The snakes were in her bed again. At first they only came some nights, but as winter settled in, they settled at the bottom, near Caitlin’s feet.

Caitlin knew they were cold, but that was no excuse. She did not want to share her bed with a bunch of cold-blooded snakes.

“Grammy! Make the snakes go away!”

“Caitlin, for the last time, there are no snakes in your bed.”

“Yes there are to! They’re cold.”

“I’m sure the snakes are cold, but they’re not in your bed. I promise.”

“But, Grammy!”

“Now, go to sleep.”

Caitlin did not go to sleep. She felt the slithering at her feet as the snakes readjusted themselves. All would be quiet for a while, then Caitlin would accidentally kick the pile of snakes when she turned over, and then the coils would have to rearrange themselves again.

“Grammy?” she called.

No answer.

“Grammy?” she called a little louder.

Still, no answer.

“Grammy!” Caitlin screamed.

Grammy ran in. “For heavens sakes, it’s 1:30 in the morning! What do you want?”

“I want the snakes to go to sleep so I can go to sleep.”

“For the last time, there are no snakes.”

“Yes, there are so!”

Grammy looked around the room, but she’d forgotten to grab her glasses when she heard Caitlin scream. She thought of what her mom had done for her when she couldn’t go to sleep.

“Caitlin. I’m tired. I have to work tomorrow. Have you tried reading the snakes a story?”

Caitlin sat up a little straighter. “No.”

“Reading always helps people go to sleep. I guess it probably works for snakes, too. I’ve never tried it.”

“I’ll try it, Grammy. You’ll see!”

“OK.” Grammy bent over to kiss Caitlin goodnight.

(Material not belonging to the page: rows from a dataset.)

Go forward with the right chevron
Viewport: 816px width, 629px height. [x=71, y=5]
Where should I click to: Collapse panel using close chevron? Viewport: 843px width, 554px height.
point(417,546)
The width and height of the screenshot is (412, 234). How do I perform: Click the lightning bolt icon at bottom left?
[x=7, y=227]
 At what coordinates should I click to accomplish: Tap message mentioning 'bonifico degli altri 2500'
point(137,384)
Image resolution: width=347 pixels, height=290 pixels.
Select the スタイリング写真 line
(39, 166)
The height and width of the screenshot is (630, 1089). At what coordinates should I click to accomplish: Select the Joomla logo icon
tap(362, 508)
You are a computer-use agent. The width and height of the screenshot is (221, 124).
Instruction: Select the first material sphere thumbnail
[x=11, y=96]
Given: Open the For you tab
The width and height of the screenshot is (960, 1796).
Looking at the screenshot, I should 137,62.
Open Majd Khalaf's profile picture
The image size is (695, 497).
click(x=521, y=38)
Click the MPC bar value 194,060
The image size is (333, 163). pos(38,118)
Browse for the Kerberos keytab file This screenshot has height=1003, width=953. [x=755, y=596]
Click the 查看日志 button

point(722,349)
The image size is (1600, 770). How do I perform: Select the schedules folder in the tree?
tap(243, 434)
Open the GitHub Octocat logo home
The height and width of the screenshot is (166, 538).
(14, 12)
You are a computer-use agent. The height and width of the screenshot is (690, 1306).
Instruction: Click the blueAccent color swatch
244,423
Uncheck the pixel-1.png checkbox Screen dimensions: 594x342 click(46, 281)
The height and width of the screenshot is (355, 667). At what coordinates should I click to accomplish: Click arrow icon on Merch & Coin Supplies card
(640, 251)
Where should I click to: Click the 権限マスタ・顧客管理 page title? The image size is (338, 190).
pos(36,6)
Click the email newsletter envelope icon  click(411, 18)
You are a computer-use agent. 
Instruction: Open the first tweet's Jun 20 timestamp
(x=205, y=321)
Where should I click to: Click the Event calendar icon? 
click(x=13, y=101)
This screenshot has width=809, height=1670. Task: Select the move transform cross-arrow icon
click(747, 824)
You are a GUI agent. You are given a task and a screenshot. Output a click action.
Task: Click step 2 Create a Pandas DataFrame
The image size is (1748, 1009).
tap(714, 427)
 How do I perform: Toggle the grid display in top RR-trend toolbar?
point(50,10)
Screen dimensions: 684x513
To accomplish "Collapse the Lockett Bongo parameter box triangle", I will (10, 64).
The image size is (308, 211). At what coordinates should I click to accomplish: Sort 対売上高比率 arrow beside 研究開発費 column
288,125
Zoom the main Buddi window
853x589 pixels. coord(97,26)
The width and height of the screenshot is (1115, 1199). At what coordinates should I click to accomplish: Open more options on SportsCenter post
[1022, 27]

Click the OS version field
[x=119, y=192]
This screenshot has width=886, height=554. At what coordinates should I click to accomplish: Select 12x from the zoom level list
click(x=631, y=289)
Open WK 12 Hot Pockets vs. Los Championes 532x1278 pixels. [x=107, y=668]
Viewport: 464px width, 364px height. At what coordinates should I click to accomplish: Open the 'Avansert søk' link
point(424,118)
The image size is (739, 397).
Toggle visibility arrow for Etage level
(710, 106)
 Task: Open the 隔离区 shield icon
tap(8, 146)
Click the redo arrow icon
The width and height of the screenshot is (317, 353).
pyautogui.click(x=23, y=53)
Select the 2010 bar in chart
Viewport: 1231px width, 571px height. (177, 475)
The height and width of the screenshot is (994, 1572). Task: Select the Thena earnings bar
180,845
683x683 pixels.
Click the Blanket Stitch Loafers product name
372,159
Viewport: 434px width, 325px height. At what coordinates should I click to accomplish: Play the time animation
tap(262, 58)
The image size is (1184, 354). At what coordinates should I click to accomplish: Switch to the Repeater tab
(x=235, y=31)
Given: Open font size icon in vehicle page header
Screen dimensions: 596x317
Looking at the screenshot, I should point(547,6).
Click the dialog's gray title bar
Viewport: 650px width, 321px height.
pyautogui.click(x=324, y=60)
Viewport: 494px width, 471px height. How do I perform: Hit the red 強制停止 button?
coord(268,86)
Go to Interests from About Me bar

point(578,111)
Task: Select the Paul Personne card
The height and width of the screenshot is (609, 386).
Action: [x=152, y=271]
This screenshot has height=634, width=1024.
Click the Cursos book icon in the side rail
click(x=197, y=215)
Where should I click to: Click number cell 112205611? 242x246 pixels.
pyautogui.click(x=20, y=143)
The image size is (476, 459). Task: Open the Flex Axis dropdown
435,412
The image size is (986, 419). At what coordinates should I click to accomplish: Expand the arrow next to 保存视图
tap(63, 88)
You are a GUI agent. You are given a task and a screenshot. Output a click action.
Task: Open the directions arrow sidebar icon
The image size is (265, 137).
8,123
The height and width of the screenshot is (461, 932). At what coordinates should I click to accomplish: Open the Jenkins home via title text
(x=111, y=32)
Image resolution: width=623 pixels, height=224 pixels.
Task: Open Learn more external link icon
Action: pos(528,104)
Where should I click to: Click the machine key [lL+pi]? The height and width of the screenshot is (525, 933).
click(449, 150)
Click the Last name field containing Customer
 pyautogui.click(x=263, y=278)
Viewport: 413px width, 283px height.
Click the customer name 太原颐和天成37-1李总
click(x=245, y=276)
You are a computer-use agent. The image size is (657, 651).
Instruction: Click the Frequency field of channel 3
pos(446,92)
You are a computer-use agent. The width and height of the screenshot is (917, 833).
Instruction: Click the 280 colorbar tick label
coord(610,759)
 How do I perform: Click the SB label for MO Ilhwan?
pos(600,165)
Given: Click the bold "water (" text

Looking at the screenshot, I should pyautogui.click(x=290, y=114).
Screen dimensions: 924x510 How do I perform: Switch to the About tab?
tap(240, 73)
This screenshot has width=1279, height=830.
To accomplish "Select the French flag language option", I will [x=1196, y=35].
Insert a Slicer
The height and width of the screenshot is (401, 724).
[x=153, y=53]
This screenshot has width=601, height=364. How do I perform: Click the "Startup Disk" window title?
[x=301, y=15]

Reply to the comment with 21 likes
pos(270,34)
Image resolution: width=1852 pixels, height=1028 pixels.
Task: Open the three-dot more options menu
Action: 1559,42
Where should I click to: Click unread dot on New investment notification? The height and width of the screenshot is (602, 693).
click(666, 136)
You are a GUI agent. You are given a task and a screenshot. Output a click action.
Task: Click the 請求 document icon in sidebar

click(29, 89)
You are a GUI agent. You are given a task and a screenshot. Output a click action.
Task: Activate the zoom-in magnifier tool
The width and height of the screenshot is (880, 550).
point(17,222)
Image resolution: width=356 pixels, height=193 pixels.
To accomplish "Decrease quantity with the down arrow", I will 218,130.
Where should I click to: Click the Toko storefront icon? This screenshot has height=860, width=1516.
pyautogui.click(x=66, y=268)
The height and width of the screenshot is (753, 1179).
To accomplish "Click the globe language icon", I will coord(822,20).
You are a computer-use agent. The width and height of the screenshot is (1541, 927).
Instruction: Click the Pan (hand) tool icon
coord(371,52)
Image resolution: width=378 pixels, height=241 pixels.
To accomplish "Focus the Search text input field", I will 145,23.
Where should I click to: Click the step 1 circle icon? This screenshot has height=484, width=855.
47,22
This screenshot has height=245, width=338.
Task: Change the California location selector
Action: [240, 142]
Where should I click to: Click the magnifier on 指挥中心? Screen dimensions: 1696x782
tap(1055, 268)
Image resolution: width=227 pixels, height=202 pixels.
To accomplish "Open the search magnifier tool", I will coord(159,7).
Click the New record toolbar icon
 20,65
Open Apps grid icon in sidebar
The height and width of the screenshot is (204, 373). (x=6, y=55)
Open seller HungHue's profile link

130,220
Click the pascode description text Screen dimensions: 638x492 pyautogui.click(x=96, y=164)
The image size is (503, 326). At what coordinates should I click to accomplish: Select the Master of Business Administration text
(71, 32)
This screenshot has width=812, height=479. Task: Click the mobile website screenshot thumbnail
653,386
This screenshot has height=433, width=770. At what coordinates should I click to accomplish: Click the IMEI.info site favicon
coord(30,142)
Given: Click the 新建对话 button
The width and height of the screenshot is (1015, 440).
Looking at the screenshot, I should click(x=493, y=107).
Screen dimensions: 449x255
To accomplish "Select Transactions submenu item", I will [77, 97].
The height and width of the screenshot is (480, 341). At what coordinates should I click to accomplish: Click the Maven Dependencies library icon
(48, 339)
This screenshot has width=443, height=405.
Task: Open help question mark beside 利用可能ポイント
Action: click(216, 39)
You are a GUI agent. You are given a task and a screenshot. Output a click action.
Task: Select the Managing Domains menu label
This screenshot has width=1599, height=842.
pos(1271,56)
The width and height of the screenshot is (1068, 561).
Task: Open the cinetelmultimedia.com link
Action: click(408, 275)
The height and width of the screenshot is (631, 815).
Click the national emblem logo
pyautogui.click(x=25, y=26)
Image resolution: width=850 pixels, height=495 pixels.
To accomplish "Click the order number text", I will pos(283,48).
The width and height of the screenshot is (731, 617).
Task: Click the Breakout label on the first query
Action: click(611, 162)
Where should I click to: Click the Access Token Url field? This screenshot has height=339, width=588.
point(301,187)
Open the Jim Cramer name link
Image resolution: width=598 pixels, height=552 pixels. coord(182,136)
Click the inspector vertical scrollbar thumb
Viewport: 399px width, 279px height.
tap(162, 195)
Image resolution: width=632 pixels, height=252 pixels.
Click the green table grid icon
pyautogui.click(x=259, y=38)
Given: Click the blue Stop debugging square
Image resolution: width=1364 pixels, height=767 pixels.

“Grammy, can I borrow some of your books? Because they’re longer than my books.”

“Sure, honey.”

Grammy went back to bed. Caitlin first picked one of her own books: “A Moose for Jessica.” And two of Grammy’s: “The Parables of Peanuts” (because it looked like it was about Snoopy). And “Mornings Like This: Found Poems” by Annie Dillard. Because she liked the picture on the front. And when she opened the long book, it was full of short things. She guessed those were the “found poems.”

Caitlin went back to her room and turned on the light.

Grammy did not object. She was already snoring in her room with Granddaddy.

Caitlin arranged her pillows behind her back and sat cross-legged on the floor, the way her teacher did when she read a story.

“Hey, snakes,” Caitlin said. “It’s time to go to sleep. So I’m gonna read you a story.”

The snakes settled down.

Caitlin opened the Annie Dillard book to just wherever it fell open, and she started reading in the middle of a poem called “Mornings Like This”:

Mornings like this: I look

About the earth and the heavens:

There is not enough to believe —

The snakes were happy. They stayed still the rest of the night.

Caitlin fell asleep with her book over her chest.

The snakes slept at the foot of the bed, and when morning came, they left with the sunrise.

While Caitlin was still sleeping, Grammy quietly stole back her Annie Dillard book.

 

Upside Down

HI 60/ LO 36, severe flood warning

Last Thursday night, May 16, the final episode of The Office aired. I’ve written about The Office here before. My favorite, favorite Michael Scott line of all time is from the “Secret Santa” episode of season 6, written by Mindy Kaling, in which he dresses up as Jesus (because Phyllis beat him to dressing up as Santa). Michael—not so up on his Bible—says about Jesus, “His last name is Christ. He has the power of flight. He can heal leopards.”

Of course, Michael should have said “lepers,” but “leopards” is much funnier. Is is possible there might be leopards that need healing?

And the power of flight. I once read that there are two essential superpowers: the power to make yourself invisible and the power to fly. Why didn’t Jesus ever fly? Seems like a bit of an oversight.

Which brings me to this photo.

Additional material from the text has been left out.